Wildfires Leave Vulnerable Koalas at Further Risk

MELBOURNE, Australia — The victims were carried in one by one, their paws burned and fur singed, suffering from dehydration and fear. Their caretakers bandaged their wounds, swaddled them and laid them in baskets with the only thing that was familiar — the leaves of a eucalyptus tree.

As catastrophic fires have burned more than 2 million acres in Australia, dozens of koalas have been rescued from smoldering trees and ashen ground. The animals, already threatened as a species before these latest blazes ravaged a crucial habitat, are being treated in rescue centers and at least one private home along the country’s east coast.

“They are terrified,” said Cheyne Flanagan, clinical director of the Koala Hospital in Port Macquarie, the only facility of its kind in the world. She added that what was happening to the koalas was “a national tragedy.”

Officials at the hospital began warning weeks ago, when the fires first ignited around Port Macquarie, 250 miles north of Sydney, that hundreds of koalas may have been “incinerated.” Rescuers have not yet been able to confirm the scope of the loss because some of the blazes are still raging.

The plight of the koala — a national symbol of Australia — has raised questions among conservationists and scientists about what it will take to preserve biodiversity in a country increasingly prone to intense fire, extreme heat and water scarcity, and which already has among the highest rates of species extinction in the world.

While koalas have evolved to exist alongside wildfires, the animals are facing new threats not just from climate change but also from human development, which has dislocated local populations, impairing their ability to survive fires. In some regions, scientists said, koalas’ numbers have declined by up to 80%, though it is difficult to know how many remain across Australia.

“We have these unique animals not found anywhere else on this planet, and we’re killing them,” Flanagan said. “This is a big wake-up call.”

The animal distress goes beyond koalas. Recently, tens of thousands of bats plummeted from the sky in temperatures exceeding 107 degrees Fahrenheit in northern Australia. Kangaroos, parched by drought, decimated the grapes on a vineyard in Canberra. And waterfowl in the Macquarie Marshes, a wildlife haven in northwest New South Wales, have been affected by a fire in their habitat.

“It’s a swamp, for goodness’ sake; it’s burning,” said David Bowman, a professor of pyrogeography and fire science at the University of Tasmania. The current bush fires, the earlier burning of rainforests and a continuing extreme drought, he said, are all “warning lights” that ecosystems have been pushed far beyond their normal patterns.

Climate change and other human impacts have so altered the landscape that the government needs to urgently rethink its approach to conservation, Bowman said, suggesting interventions like irrigating, feeding and relocating animals.

“You want koalas?” he said. “That’s what we’ve got to do.”
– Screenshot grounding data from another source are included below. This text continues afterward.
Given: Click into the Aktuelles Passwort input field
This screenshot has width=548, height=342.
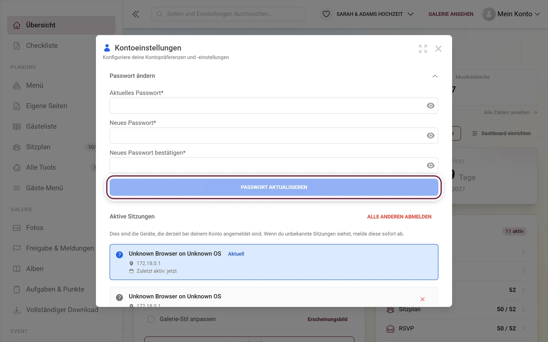Looking at the screenshot, I should pyautogui.click(x=266, y=106).
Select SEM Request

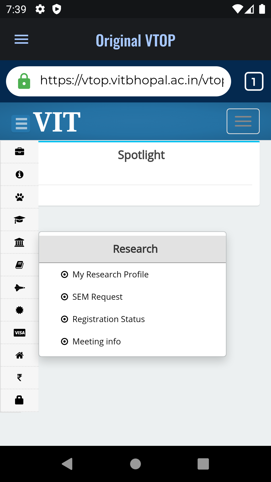(x=97, y=297)
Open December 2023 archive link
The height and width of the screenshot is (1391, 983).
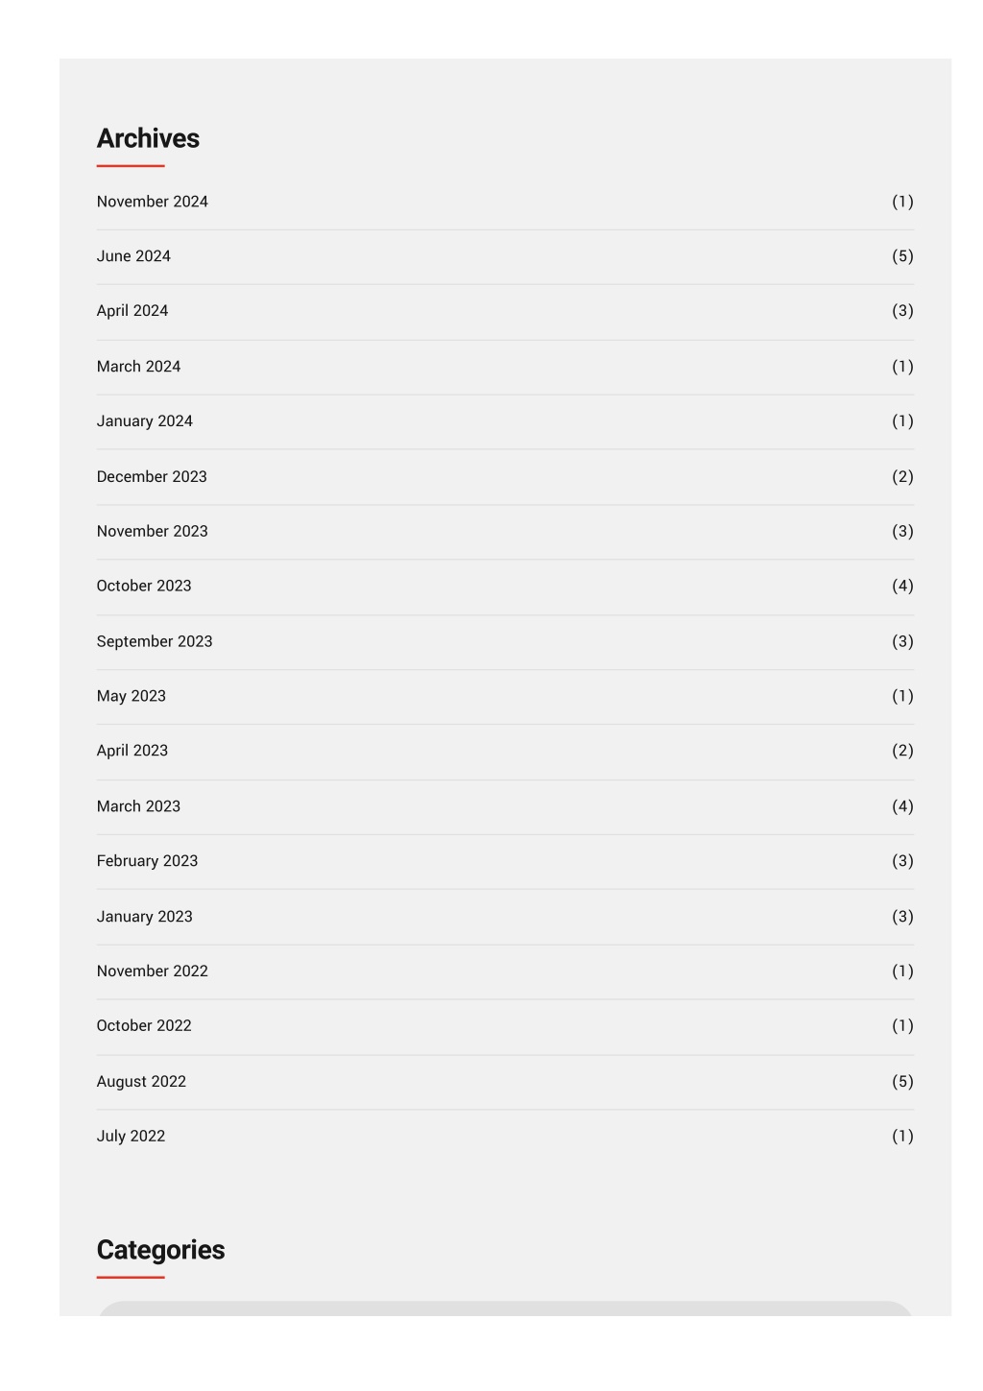point(152,477)
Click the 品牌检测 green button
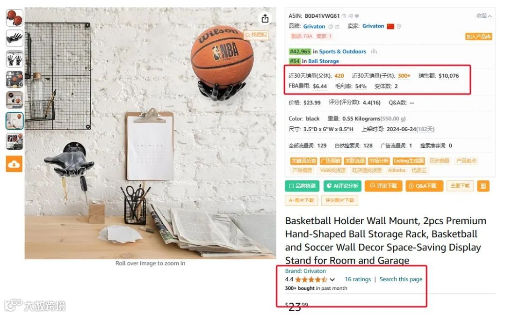 pyautogui.click(x=302, y=186)
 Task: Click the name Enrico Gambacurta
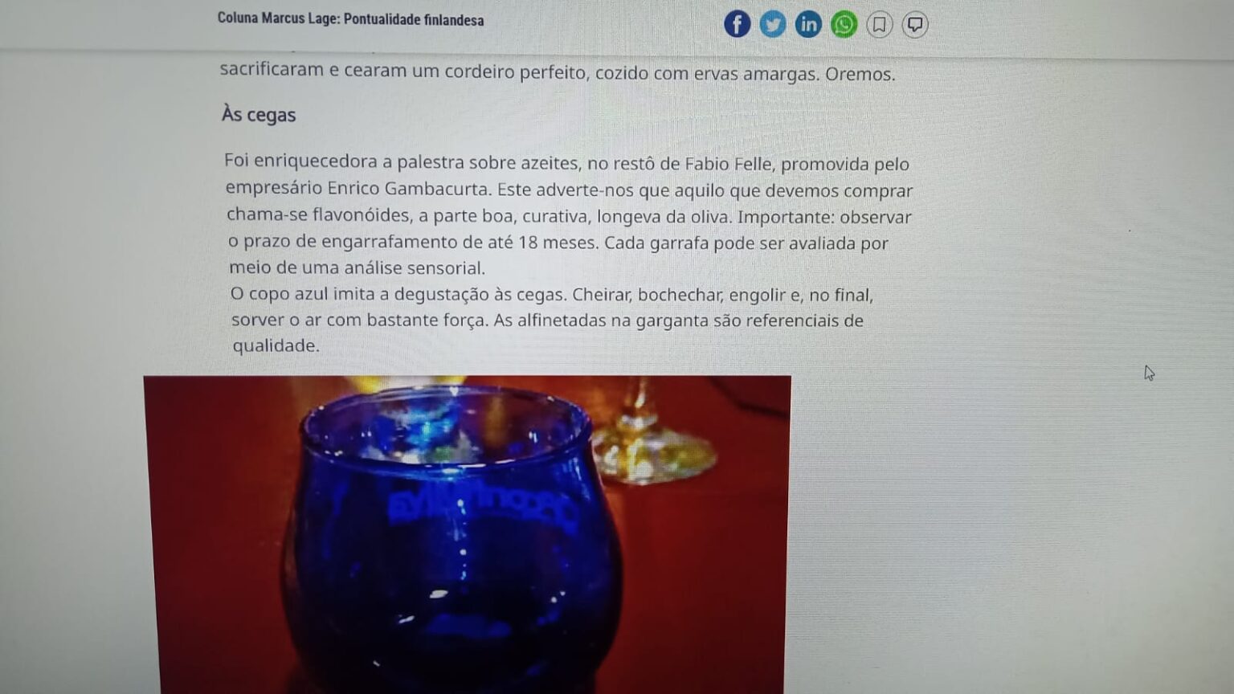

In the weeks that the fires have been burning around Port Macquarie, more than two-thirds of the habitat of a local population of koalas in the forest surrounding two lakes has been decimated, conservationists said.

They estimated that 350 of the nearly 700 koalas that lived in the region had been killed. As of Thursday, 22 adult koalas and one joey had been rescued. They are being treated at the Koala Hospital along with dozens of other animals, including kangaroos and possums that were injured in dog attacks or car accidents — often the collateral damage of creatures searching for a new home after a disaster.

About 50 miles south of the hospital, in Taree, one family has transformed its home into a koala rehabilitation center. There, 24 animals, each given a name on a Post-it note attached to its basket, are beginning the slow road to recovery in the couple’s living room.

“Somebody has to look after them because nobody else is doing too much, as far as the government, in protecting their habitat and protecting them,” Christeen McLeod, who is housing the koalas, told the Australian Broadcasting Corp. “So we do this,” she added, “and hope that we can save some of them.”

Koalas, unlike kangaroos, birds or snakes, do not flee from fires but instead scale trees to the canopy, where they can curl themselves into a ball for protection and wait for the danger to pass.

But during high-intensity fires, such as those that have burned in recent weeks, the animals, conservationists said, are far less likely to survive. Even if the fire itself does not reach the tree canopy, the animals may overheat and fall to the ground, where they can be burned to death. They can also suffer smoke inhalation or burn their paws or claws when trying to climb down trees.

Claws, crucial for life in the wild, do not grow back. A “koala who can’t climb can’t survive,” said Sue Ashton, director of the Koala Hospital.

She said that while the hospital hoped to rehabilitate and eventually release the animals, it was likely that some would have to be euthanized. That, she added, would be a further blow to conservation efforts.

Although the fires are still burning, a rescue team led by the hospital began to search the periphery last week, walking in a human chain, their necks strained toward the tree canopy, searching for survivors.

The rescuers described a lifeless scene free of birds and insects, with the forest undergrowth gone, reeds burned in a creek, and hollowed-out trees still smoking.

“This fire is currently still burning,” said Scott Castle, assistant clinical director at the hospital, who participated in the effort. “So,” he added, “there’s a lot more to search.”